For several years while I worked as both a prosecutor and as the Legal Director for The National Center for Missing & Exploited Children, I heard a troubling comment. I heard the statement that a few companies did not want to find evidence of Internet crimes against children on their systems because, once found, it would then be their burden to do something about it. This argument is not only legally flawed but a frightening view towards corporate citizenship.

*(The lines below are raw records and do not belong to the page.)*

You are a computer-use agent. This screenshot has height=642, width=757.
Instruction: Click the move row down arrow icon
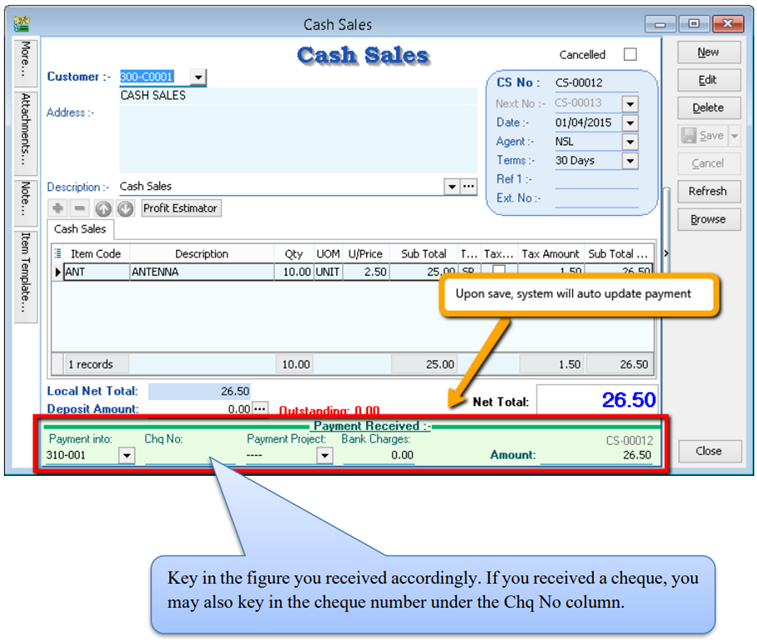click(125, 208)
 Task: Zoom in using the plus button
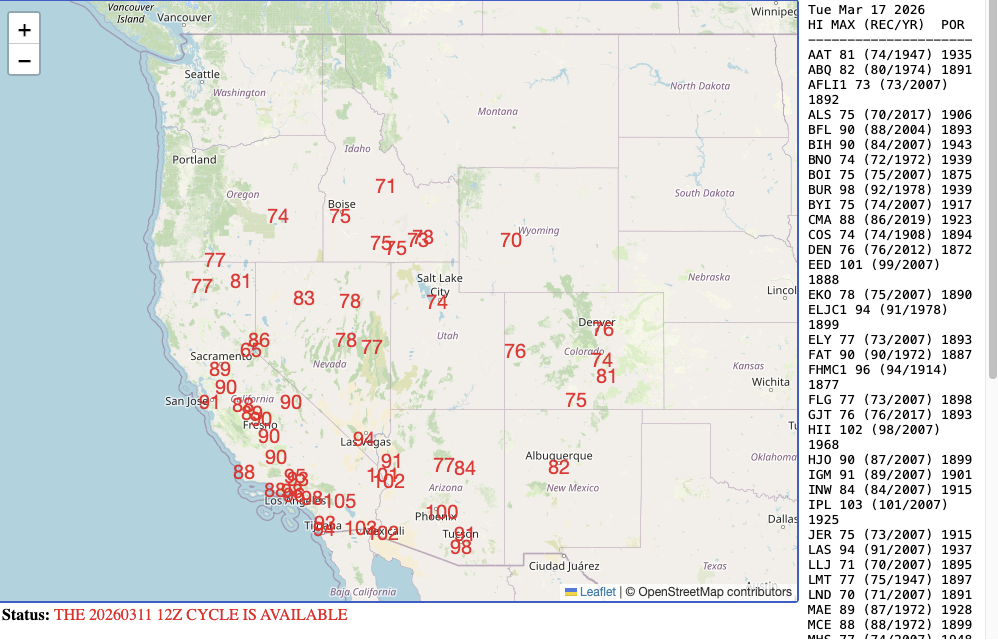pyautogui.click(x=23, y=29)
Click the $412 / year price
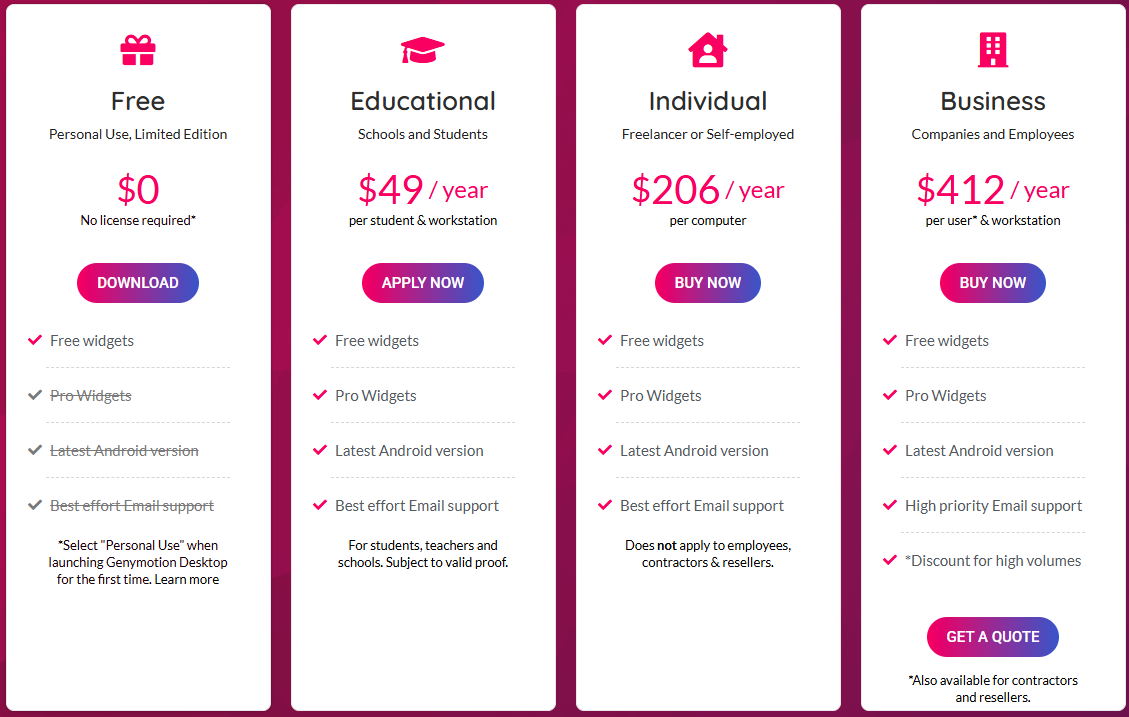 (992, 190)
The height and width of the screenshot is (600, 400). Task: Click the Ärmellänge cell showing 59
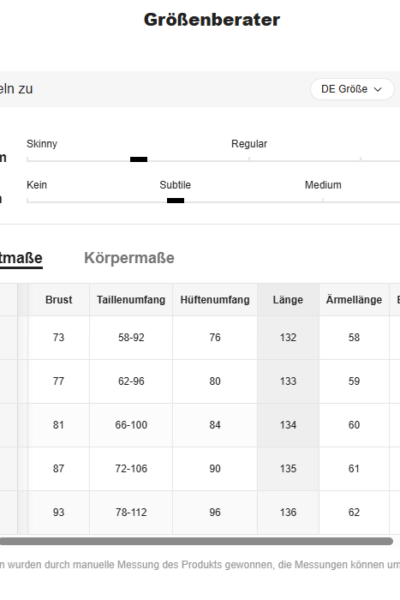pos(354,381)
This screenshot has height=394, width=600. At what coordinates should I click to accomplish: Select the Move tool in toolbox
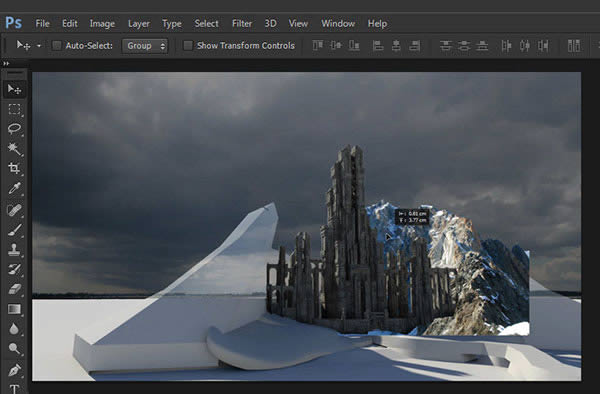[15, 89]

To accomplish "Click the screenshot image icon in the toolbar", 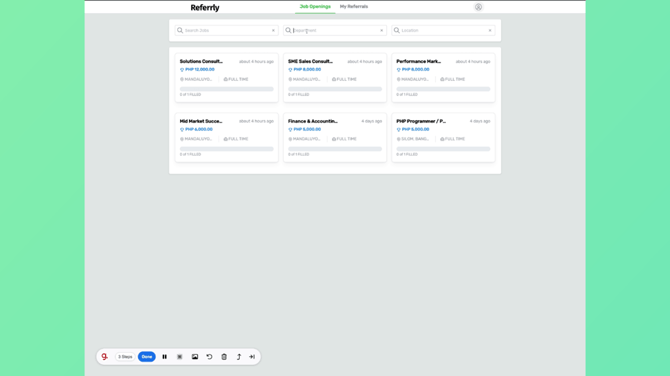I will [x=195, y=357].
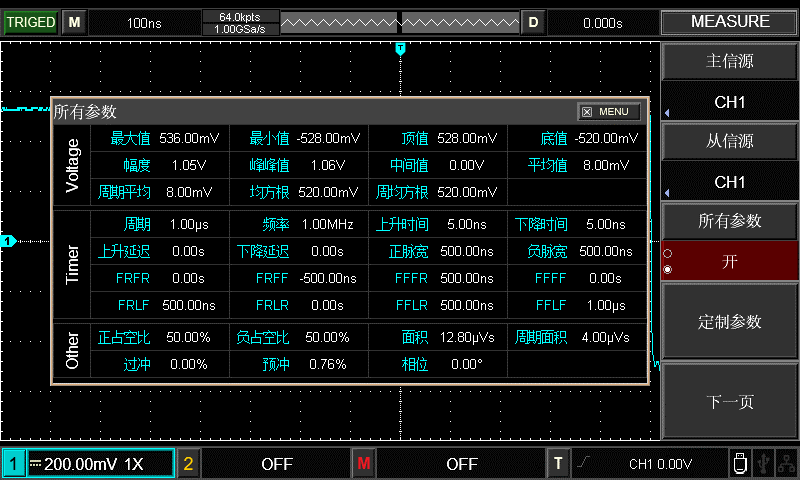
Task: Click the trigger T icon in bottom bar
Action: pos(559,463)
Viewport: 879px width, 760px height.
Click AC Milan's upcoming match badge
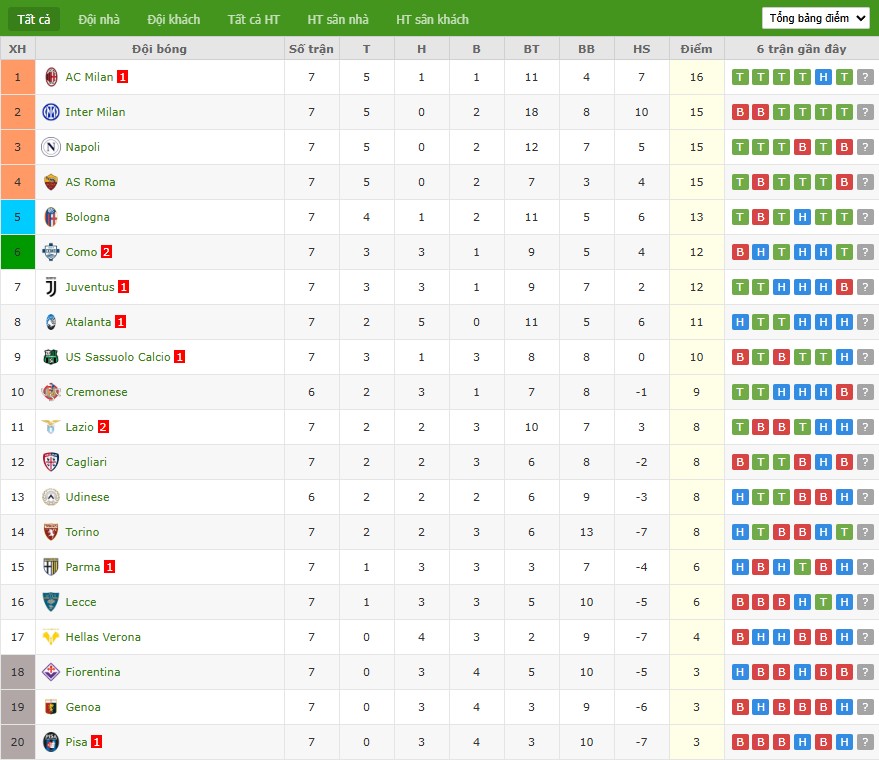point(862,77)
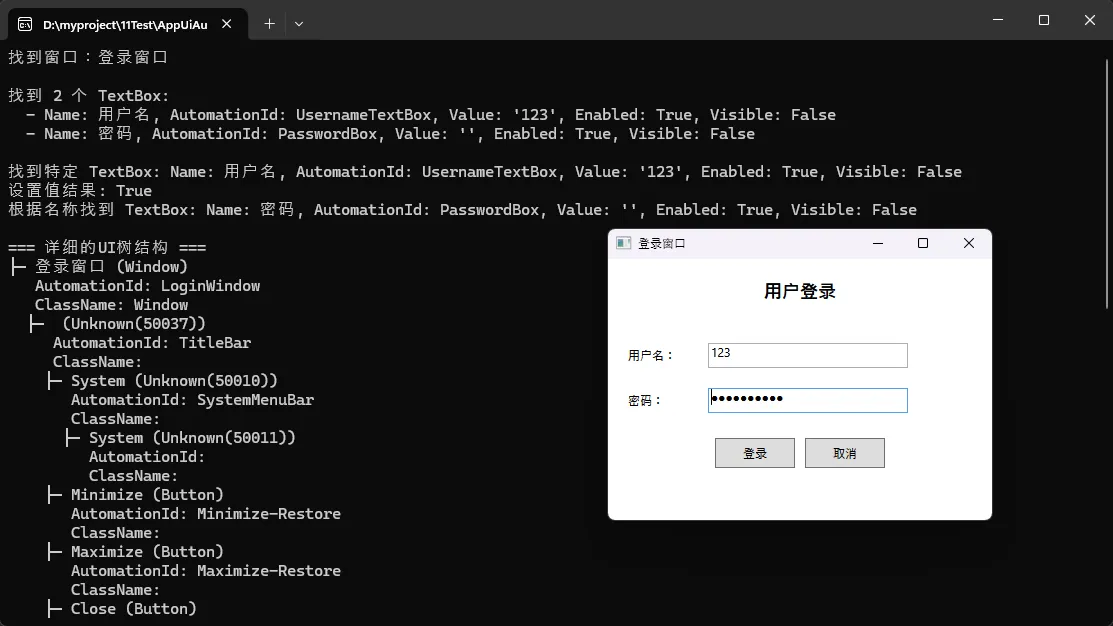Image resolution: width=1113 pixels, height=626 pixels.
Task: Open a new terminal tab with plus button
Action: pos(269,24)
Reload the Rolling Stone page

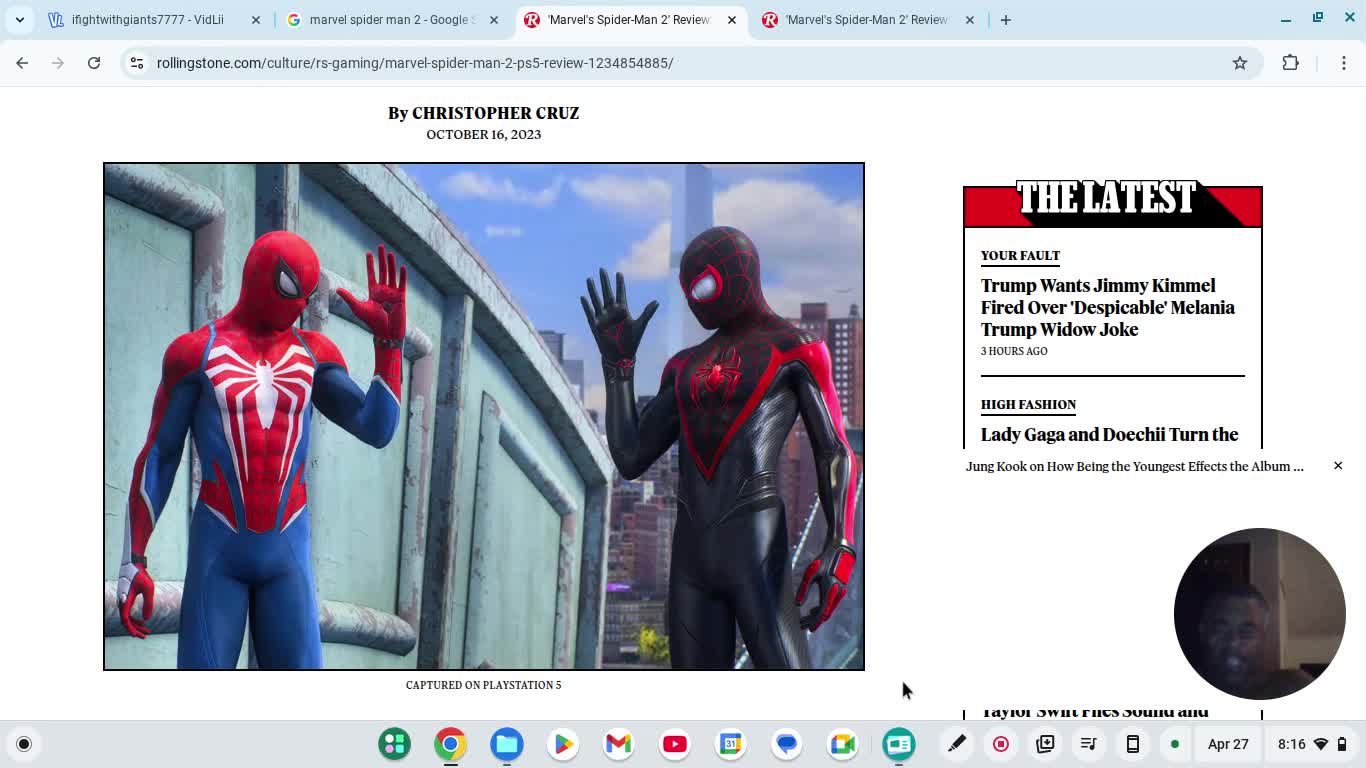pyautogui.click(x=94, y=62)
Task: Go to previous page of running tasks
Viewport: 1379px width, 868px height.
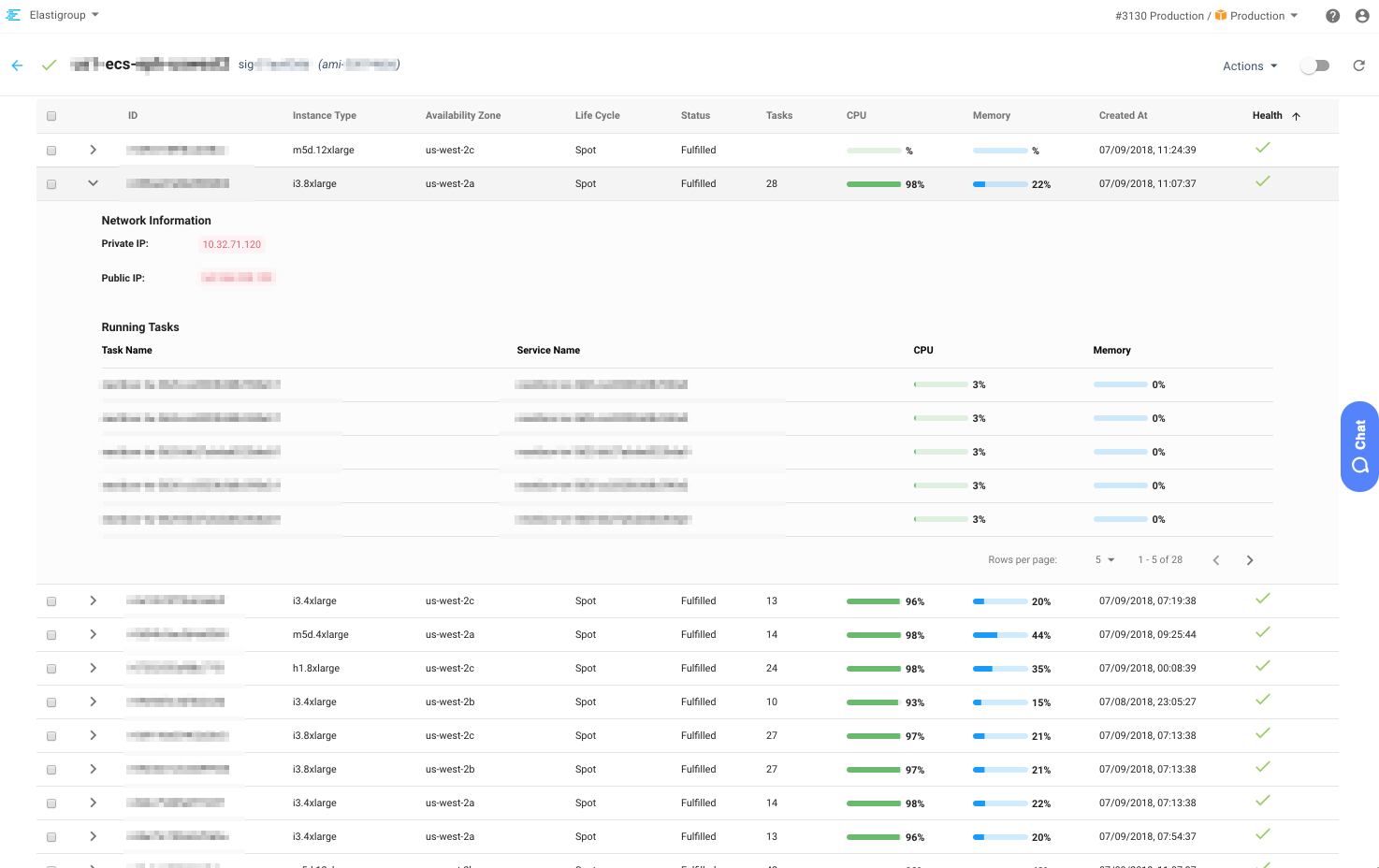Action: [1215, 560]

In response to my concerns, I published an article in 2008 entitled “Protecting Children Online: Where Corporate Responsibility is just Good Business” that outlined the case for corporations to actively protect kids online. I believe that the majority of companies today recognize the need for responsibility in addressing cyber crimes against children; however, consumer cyber fraud seems to now be suffering the same lack of understanding that once plagued efforts to stop internet crimes against children.
There are still over a million computer systems believed to be infected with the Conficker worm. This is despite the fact that a security patch against Conficker is easy to obtain and install. Conficker-infected computers have the potential to be controlled by unknown criminal gangs to launch malicious attacks against other Internet users. This is unacceptable. Individual users must take personal responsibility to secure their systems.
In many areas of our lives we have learned to take personal responsibility and have come to understand the effect of our actions on others with whom we share the same environment. People today are more aware about the impact of pollution on the environment and drivers know they risk the lives of innocent people when they drive intoxicated. Individuals who carelessly litter or drive drunk experience well-deserved community shame and disapproval. Their irresponsibility causes problems in the community that we all share. As we enjoy the Internet and appreciate the benefits it brings to our lives, we need to also remember that this is part of the sensitive environment we all share. Security starts with each individual user's responsible behavior in the cyber world.
We will have a much safer cyber world if those users who ignore security feel the same community pressure we apply to irresponsible behavior in the physical world. Keeping cyber space safe starts with improving the individual responsibility of each Internet user.